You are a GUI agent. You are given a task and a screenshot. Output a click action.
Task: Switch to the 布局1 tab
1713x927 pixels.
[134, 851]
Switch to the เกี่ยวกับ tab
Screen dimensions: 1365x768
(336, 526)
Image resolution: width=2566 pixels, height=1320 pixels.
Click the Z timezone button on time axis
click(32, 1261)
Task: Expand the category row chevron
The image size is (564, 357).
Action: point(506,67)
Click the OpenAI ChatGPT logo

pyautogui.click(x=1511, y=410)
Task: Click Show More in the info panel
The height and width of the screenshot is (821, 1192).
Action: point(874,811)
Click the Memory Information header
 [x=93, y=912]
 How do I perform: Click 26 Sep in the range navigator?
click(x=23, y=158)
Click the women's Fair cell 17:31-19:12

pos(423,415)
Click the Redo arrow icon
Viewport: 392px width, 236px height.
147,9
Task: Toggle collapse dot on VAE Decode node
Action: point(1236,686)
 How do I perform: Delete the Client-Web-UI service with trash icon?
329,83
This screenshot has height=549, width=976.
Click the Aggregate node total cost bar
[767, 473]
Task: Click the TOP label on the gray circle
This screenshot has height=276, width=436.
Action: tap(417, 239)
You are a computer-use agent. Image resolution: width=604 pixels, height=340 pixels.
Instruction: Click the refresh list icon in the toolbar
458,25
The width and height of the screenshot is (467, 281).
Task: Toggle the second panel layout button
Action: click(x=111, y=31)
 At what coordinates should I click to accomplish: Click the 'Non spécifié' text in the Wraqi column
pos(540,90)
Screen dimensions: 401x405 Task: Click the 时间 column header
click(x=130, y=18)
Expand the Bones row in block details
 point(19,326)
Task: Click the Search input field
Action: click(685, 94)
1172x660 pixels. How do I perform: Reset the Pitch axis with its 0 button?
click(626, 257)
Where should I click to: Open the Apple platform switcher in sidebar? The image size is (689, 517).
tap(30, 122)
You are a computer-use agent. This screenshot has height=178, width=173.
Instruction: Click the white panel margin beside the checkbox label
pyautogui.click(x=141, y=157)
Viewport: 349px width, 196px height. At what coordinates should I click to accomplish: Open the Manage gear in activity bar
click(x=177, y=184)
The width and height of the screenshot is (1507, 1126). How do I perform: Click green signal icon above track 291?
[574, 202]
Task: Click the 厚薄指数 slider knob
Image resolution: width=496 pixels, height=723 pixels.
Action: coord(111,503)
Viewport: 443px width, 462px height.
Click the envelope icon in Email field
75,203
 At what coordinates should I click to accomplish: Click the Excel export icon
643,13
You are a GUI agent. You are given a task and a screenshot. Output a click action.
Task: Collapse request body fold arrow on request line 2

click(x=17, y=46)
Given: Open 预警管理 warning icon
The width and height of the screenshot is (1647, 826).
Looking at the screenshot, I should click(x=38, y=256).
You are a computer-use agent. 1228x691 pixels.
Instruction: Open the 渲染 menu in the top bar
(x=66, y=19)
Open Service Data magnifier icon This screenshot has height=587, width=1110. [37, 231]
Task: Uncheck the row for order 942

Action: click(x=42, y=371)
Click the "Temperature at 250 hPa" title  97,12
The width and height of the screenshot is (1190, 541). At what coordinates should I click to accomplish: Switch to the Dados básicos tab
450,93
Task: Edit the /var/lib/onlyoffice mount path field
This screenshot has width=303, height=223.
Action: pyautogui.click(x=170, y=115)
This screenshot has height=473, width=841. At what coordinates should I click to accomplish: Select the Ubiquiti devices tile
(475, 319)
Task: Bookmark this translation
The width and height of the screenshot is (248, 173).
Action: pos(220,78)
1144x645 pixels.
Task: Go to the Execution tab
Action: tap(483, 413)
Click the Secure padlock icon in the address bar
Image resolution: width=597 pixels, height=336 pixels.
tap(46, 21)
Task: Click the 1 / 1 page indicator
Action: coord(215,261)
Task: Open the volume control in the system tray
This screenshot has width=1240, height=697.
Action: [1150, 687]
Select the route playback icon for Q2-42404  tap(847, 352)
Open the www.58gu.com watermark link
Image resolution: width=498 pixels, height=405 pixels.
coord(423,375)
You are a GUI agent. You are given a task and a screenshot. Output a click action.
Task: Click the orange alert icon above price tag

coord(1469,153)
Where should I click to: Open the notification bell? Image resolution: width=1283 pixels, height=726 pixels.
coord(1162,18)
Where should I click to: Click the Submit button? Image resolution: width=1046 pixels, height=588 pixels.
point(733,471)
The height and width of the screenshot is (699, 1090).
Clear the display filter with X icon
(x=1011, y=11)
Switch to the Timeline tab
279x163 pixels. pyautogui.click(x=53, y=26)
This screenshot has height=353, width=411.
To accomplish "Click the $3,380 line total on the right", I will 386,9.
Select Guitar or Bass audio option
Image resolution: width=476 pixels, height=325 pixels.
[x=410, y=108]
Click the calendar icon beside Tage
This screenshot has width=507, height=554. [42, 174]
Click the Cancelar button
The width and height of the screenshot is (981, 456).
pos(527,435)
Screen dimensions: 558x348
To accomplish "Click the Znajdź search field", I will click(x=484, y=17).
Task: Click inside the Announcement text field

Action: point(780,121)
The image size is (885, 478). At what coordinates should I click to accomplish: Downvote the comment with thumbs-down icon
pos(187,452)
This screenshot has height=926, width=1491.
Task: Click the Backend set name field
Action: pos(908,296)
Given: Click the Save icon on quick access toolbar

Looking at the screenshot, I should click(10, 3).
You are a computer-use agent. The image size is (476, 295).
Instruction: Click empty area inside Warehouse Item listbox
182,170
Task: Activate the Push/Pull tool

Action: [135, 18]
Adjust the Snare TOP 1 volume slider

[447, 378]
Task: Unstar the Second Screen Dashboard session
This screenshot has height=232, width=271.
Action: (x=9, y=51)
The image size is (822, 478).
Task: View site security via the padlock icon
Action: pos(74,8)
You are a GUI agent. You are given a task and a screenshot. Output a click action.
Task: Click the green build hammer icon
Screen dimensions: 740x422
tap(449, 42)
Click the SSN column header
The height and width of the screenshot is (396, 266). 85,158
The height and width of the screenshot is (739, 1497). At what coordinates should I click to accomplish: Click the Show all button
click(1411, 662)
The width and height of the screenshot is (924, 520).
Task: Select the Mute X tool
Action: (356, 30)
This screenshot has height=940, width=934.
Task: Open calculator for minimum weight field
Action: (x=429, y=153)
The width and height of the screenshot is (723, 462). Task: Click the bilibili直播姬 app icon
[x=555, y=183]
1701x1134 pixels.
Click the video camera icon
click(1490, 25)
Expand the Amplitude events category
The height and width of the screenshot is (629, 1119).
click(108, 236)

==*==

Retype the stretch of the listing from the line containing "Switch to the Timeline tab" through the line containing "pos(527,435)", keeping every line identical to the original.

Switch to the Timeline tab
279x163 pixels. pyautogui.click(x=53, y=26)
This screenshot has height=353, width=411.
To accomplish "Click the $3,380 line total on the right", I will 386,9.
Select Guitar or Bass audio option
Image resolution: width=476 pixels, height=325 pixels.
[x=410, y=108]
Click the calendar icon beside Tage
This screenshot has width=507, height=554. [42, 174]
Click the Cancelar button
The width and height of the screenshot is (981, 456).
pos(527,435)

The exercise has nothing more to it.